“…it’s important for parents to be parents and to take time for training their children. Mutual respect should be enforced at all times.”
“…provide an environment of mutual respect, kindness, and balanced discipline when it is needed.
You see, behavior is learned.”
(From page 169, Parenting Your Powerful Child, Dr. Kevin Leman)
“Psychologists sometimes categorize parents as being AUTHORATIIVE, AUTHORITARIAN, INDULGENT, or NEGLECTFUL. AUTHORITARIAN PARENTS tend toward the ‘Because I said so!’ response to any questioning of their authority. They’re not necessarily consistent, and they don’t teach their children good behavior by example; they just dictate. INDULGENT PARENTS want their kids to have as much of what they want as possible, so they may not set very firm rules and may be viewed as overly permissive. NEGLECTFUL PARENTS take permissiveness one step further; they just don’t pay attention. AUTHORITATIVE PARENTS are consistent, fair, predictable and firm… Kids of AUTHORITATIVE PARENTS, who tend to reason and negotiate with their TEENS, tend to be the most well adjusted of all. It seems that AUTHORITATIVE PARENTS can accept the fact that their rules may be questioned and even broken but know how to respond in ways that don’t lead to their TEENAGERS becoming defiant or hostile as they grow into adulthood.” (All caps mine)
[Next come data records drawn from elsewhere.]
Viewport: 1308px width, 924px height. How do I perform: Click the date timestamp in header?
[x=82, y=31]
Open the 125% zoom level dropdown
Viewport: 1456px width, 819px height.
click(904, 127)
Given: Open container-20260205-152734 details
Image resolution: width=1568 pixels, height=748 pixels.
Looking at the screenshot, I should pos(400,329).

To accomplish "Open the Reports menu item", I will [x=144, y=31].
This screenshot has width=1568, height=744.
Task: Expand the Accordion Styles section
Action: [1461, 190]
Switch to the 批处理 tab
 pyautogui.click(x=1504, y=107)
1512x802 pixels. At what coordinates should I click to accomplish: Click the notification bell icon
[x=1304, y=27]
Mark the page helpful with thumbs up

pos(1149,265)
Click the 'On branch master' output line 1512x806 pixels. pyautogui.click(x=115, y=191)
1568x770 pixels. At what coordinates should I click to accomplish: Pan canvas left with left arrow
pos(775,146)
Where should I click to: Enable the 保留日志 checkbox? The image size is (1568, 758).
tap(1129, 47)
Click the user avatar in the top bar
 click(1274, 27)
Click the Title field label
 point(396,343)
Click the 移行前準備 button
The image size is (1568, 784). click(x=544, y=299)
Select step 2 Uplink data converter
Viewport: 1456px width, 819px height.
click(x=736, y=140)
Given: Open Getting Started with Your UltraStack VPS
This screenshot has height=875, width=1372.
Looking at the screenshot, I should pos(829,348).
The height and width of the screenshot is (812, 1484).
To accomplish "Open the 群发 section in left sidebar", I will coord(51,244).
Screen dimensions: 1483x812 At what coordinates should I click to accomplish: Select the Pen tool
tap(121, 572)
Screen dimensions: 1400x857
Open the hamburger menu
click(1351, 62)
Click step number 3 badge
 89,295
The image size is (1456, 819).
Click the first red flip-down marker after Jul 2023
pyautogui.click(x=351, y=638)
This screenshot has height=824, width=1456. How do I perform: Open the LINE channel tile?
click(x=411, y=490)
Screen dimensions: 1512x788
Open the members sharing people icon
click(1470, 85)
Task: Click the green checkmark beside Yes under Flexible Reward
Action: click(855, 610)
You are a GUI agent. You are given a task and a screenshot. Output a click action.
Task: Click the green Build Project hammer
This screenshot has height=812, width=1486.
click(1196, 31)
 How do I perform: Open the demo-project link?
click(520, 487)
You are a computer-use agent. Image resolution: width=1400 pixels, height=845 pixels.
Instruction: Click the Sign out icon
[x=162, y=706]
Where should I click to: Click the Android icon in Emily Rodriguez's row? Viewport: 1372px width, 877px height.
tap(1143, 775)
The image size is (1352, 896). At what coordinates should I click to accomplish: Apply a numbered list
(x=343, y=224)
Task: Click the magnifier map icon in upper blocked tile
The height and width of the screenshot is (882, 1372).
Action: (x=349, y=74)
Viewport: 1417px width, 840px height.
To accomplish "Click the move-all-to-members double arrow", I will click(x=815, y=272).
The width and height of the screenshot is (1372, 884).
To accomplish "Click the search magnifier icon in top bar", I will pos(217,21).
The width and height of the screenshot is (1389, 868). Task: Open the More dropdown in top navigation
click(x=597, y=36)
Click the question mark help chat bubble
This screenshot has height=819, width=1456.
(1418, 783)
(From page 80, Your Defiant Teen-10 Steps to Resolve Conflict and Rebuild Your Relationship, Russell A. Barkley, PhD and Arthur L. Robin, PhD)
In Isaiah 1 God calls the people of Israel His CHILDREN. In verse 18 God says to them, “Come, let us reason together” (KJV). In the HCSB He says, “Come let us discuss this”. In the NIV God says, “Come, let us settle this.”
If God is willing to discuss, to reason with, His children, then we parents should be willing to do that also WHEN OUR CHILDREN ARE OLD ENOUGH TO REASON.
(From me and the Bible)
“So, you’re the adult here; act like one. Be the parent you need to be. If you don’t understand that basic principle, then life will not go well for you as a parent or for your child, either now or in the future.
When you’re an AUTHORITATIVE PARENT, (caps mine) you realize your role is to be in proper authority over your children….
First John 5:19 says we’re children of God. And though God is the supreme authority he’s not an AUTHORITARIAN (caps mine) who gives out edicts and tells us what we have to do. He gives free choice (which gets us in trouble sometimes). But God also isn’t a PERMISSIVE PARENT (caps mine) who says, “Oh that’s okay. Anything goes.”
(From page 176-177, Parenting Your Powerful Child, Dr. Kevin Leman)
“When your [young] child has done something wrong you need to communicate that fact with the Voice of Authority:”
“Positive reinforcement is an essential part of discipline. You try to steer your child in the direction of the behavior you would like by praise and encouragement, and steer her away from the behavior you don’t like.
The Voice of Authority is low, firm and controlled. The Voice of Approval is the opposite. Many parents instinctively talk to their babies in a high voice. That’s the same tone you should use for praise. A high-pitched, even excitable, tone communicates your pleasure. You can clap, whoop or cheer as well.”